Digital | ON: TECH

Changing the way we do things

by Chiho Komoriya

Tapping for information

The Biglobe Touchcard may sound like the latest in e-money or points services, but it’s actually a public relations tool that brings together a little bit of old-school physical card usage with digital tech. Released by Touchcard and the internet service providers Biglobe, it is basically a tap card that activates a touchscreen, which could be a smartphone, tablet or even PC.

The cards are printed with Touchcard’s patented conductive ink circuitry, which a touch screen can recognize the same way it does a fingerprint. When placed over a screen, the device will be directed to a linked webpage. The cards can be printed with original designs and each side can direct the user to different online content.
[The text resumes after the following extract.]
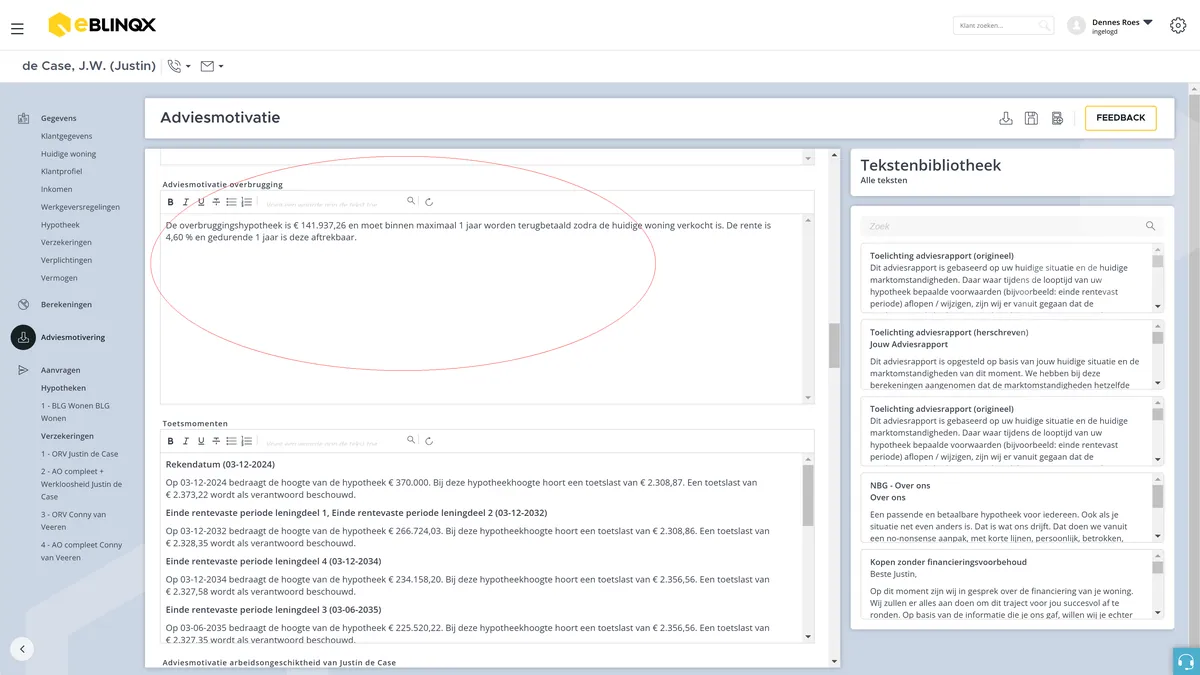
Task: Open the hamburger menu icon
Action: coord(17,29)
Suggested applications have been for companies to offer their customers exclusive online content, such as videos, audio, images and discount coupons. Biglobe and Touchcard also envision the cards being used as collectors items, for example as sports cards that direct users to information about individual members of teams featured on the cards. Other ideas include giving cards to visitors at events, so they can be directed to online multilingual information about the event and surrounding facilities.

Shimizu S-Pulse, a J. League soccer club, is already using the cards and is offering its fans who bought this year’s official uniform merchandise a bonus card that allows them to view original video clips of the team.

bit.ly/touchcard (Japanese only)

Look, no hands

On the subject of touch screens — how annoying is it to get grease all over a screen when snacking on something like a bag of potato chips?

In 2010, just a few years after the first iPhone was launched, toymakers Takara Tomy came up with a quirky solution. It released the Potechi no Te, a daft little tool that turned out to be huge hit with snack fans. Essentially a miniature long arm grabber, Potechi no-Te (meaning “potato chip hand”) was designed for users to pick up potato chips, leaving their hands grease-free.

Smartphones are now so popular that Takara Tomy has discovered many people are eating snacks with chopsticks, just to keep their screens clean. So Potechi no Te is getting a re-release, with a new name, an update and a little extra branding.

The new Smart Potato Chips gadget has the same special hand mechanism that prevents users from crushing a chip (no matter how hard they push the button), but it now has a touch pen at the other end. Users can grab a chip, eat it, then flip the gadget over and use the pen to operate a smartphone or tablet. In a savvy branding move, Takara Tomy have also collaborated with Calbee potato chips to offer four colorful designs — based on the packaging of Calbee flavors — each priced at ¥1,382.

bit.ly/smartpotatochips (Japanese only)

A rubbish app that’s good

Sorting the garbage in Japan is a notoriously laborious task, especially in cities where there are strict rules on recycling. But one of the biggest issues is remembering which day to put out which kind of trash. Shaxware, in collaboration with the prefectural government in Kobe, Hyogo Prefecture, has released Gomi-Maru, a garbage guide app that works with Amazon Alexa and can tell users how to deal with different types of trash and which days to put it out.

Shaxware originally released the service in its hometown of Toyohashi, Aichi Prefecture, in August last year and it won the 2018 Alexa Developer Skills Award in the lifestyle category. Since then, it has been approaching other local governments, Kobe being next on the list to collaborate. Users in Kobe and Toyohashi can now ask Alexa to dictate the classifications of garbage and how to prepare it; which items needs to be disposed of on a particular day; and when the next pickup day is for any specific kind of trash. For those using an Alexa device with a screen, it also illustrates its answers. The app is being touted as something particularly useful for those with visual impairment and people who have other issues checking paper or online schedules.

There are plans to roll out the app to other cities in the future, and it is downloadable for free at the Japan Alexa Skills store on Amazon. However, it’s in Japanese only, so some language skills are needed.